Revise the records below, changing every "column header" to "column heading" and keeping everything else the same.
---------- SUPPLIED RECORDS
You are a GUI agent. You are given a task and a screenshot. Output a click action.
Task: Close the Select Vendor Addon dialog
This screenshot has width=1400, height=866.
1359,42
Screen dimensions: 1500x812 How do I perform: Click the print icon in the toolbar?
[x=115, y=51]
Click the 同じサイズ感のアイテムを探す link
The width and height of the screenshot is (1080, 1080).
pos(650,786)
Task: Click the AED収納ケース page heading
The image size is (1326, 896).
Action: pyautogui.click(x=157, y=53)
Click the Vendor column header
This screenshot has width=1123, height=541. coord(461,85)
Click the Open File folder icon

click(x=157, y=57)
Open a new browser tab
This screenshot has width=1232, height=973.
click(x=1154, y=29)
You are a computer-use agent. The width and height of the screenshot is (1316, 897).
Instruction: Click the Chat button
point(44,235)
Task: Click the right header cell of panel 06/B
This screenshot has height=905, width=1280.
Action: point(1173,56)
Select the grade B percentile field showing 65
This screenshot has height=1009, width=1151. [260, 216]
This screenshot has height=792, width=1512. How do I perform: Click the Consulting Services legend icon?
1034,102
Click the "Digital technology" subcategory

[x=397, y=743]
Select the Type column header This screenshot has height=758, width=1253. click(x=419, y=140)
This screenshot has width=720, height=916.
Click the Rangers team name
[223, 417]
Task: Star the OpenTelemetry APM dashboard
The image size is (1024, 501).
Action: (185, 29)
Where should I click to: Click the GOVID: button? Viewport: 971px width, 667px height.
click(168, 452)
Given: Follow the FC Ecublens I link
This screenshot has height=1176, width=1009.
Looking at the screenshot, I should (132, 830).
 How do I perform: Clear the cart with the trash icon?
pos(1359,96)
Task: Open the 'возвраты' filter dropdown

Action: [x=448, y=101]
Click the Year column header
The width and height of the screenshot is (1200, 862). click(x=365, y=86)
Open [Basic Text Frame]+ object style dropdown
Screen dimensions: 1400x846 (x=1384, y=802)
--------------------
TASK SOLUTION
You are a GUI agent. You are given a task and a screenshot. Output a click action.
Task: Close the Select Vendor Addon dialog
This screenshot has width=1400, height=866.
1359,42
Screen dimensions: 1500x812 How do I perform: Click the print icon in the toolbar?
[x=115, y=51]
Click the 同じサイズ感のアイテムを探す link
The width and height of the screenshot is (1080, 1080).
pos(650,786)
Task: Click the AED収納ケース page heading
The image size is (1326, 896).
Action: pyautogui.click(x=157, y=53)
Click the Vendor column heading
This screenshot has width=1123, height=541. coord(461,85)
Click the Open File folder icon

click(x=157, y=57)
Open a new browser tab
This screenshot has width=1232, height=973.
click(x=1154, y=29)
You are a computer-use agent. The width and height of the screenshot is (1316, 897).
Instruction: Click the Chat button
point(44,235)
Task: Click the right header cell of panel 06/B
This screenshot has height=905, width=1280.
Action: point(1173,56)
Select the grade B percentile field showing 65
This screenshot has height=1009, width=1151. [260, 216]
This screenshot has height=792, width=1512. How do I perform: Click the Consulting Services legend icon?
1034,102
Click the "Digital technology" subcategory

[x=397, y=743]
Select the Type column heading This screenshot has height=758, width=1253. click(x=419, y=140)
This screenshot has width=720, height=916.
Click the Rangers team name
[223, 417]
Task: Star the OpenTelemetry APM dashboard
The image size is (1024, 501).
Action: (185, 29)
Where should I click to: Click the GOVID: button? Viewport: 971px width, 667px height.
click(168, 452)
Given: Follow the FC Ecublens I link
This screenshot has height=1176, width=1009.
Looking at the screenshot, I should (132, 830).
 How do I perform: Clear the cart with the trash icon?
pos(1359,96)
Task: Open the 'возвраты' filter dropdown

Action: [x=448, y=101]
Click the Year column heading
The width and height of the screenshot is (1200, 862). click(x=365, y=86)
Open [Basic Text Frame]+ object style dropdown
Screen dimensions: 1400x846 (x=1384, y=802)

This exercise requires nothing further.